● **Zu bearbeitende Aufgabe**: Aktualisiere die folgenden Datensätze, indem du jedes Vorkommen von „Instruction“ durch „Command“ ersetzt. Alles Übrige bleibt unverändert.
══ Datensätze ══
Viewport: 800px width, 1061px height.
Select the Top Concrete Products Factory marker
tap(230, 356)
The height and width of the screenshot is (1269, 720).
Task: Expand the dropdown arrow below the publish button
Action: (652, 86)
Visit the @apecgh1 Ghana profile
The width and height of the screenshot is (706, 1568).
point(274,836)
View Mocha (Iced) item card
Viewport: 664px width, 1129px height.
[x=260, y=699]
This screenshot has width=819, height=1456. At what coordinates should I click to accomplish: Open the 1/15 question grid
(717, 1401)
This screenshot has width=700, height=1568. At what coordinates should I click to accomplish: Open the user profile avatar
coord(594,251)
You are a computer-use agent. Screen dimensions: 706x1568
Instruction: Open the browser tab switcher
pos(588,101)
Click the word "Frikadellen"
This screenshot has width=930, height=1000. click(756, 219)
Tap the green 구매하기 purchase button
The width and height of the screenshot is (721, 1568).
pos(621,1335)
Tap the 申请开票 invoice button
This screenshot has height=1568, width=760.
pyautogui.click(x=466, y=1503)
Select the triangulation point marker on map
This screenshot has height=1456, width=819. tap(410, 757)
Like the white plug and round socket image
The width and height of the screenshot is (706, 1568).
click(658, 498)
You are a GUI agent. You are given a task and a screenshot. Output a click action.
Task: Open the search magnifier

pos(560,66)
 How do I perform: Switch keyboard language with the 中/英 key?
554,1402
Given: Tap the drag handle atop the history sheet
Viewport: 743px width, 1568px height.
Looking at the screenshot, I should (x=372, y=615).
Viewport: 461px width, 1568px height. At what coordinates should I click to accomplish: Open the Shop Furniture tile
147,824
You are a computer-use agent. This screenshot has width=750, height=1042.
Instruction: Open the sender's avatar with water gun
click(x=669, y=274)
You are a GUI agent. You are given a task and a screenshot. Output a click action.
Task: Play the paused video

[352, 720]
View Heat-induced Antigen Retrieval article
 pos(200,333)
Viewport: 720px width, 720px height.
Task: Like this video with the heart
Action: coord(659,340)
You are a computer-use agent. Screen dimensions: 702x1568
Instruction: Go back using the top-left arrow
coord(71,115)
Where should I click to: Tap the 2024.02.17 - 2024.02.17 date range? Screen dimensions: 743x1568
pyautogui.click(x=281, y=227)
═══
● **Ergebnis**:
Viewport: 800px width, 1061px height.
Select the Top Concrete Products Factory marker
tap(230, 356)
The height and width of the screenshot is (1269, 720).
Task: Expand the dropdown arrow below the publish button
Action: (652, 86)
Visit the @apecgh1 Ghana profile
The width and height of the screenshot is (706, 1568).
point(274,836)
View Mocha (Iced) item card
Viewport: 664px width, 1129px height.
[x=260, y=699]
This screenshot has width=819, height=1456. At what coordinates should I click to accomplish: Open the 1/15 question grid
(717, 1401)
This screenshot has width=700, height=1568. At what coordinates should I click to accomplish: Open the user profile avatar
coord(594,251)
You are a computer-use agent. Screen dimensions: 706x1568
Command: Open the browser tab switcher
pos(588,101)
Click the word "Frikadellen"
This screenshot has width=930, height=1000. click(756, 219)
Tap the green 구매하기 purchase button
The width and height of the screenshot is (721, 1568).
pos(621,1335)
Tap the 申请开票 invoice button
This screenshot has height=1568, width=760.
pyautogui.click(x=466, y=1503)
Select the triangulation point marker on map
This screenshot has height=1456, width=819. tap(410, 757)
Like the white plug and round socket image
The width and height of the screenshot is (706, 1568).
click(658, 498)
You are a GUI agent. You are given a task and a screenshot. Output a click action.
Task: Open the search magnifier

pos(560,66)
 How do I perform: Switch keyboard language with the 中/英 key?
554,1402
Given: Tap the drag handle atop the history sheet
Viewport: 743px width, 1568px height.
Looking at the screenshot, I should (x=372, y=615).
Viewport: 461px width, 1568px height. At what coordinates should I click to accomplish: Open the Shop Furniture tile
147,824
You are a computer-use agent. This screenshot has width=750, height=1042.
Command: Open the sender's avatar with water gun
click(x=669, y=274)
You are a GUI agent. You are given a task and a screenshot. Output a click action.
Task: Play the paused video

[352, 720]
View Heat-induced Antigen Retrieval article
 pos(200,333)
Viewport: 720px width, 720px height.
Task: Like this video with the heart
Action: coord(659,340)
You are a computer-use agent. Screen dimensions: 702x1568
Command: Go back using the top-left arrow
coord(71,115)
Where should I click to: Tap the 2024.02.17 - 2024.02.17 date range? Screen dimensions: 743x1568
pyautogui.click(x=281, y=227)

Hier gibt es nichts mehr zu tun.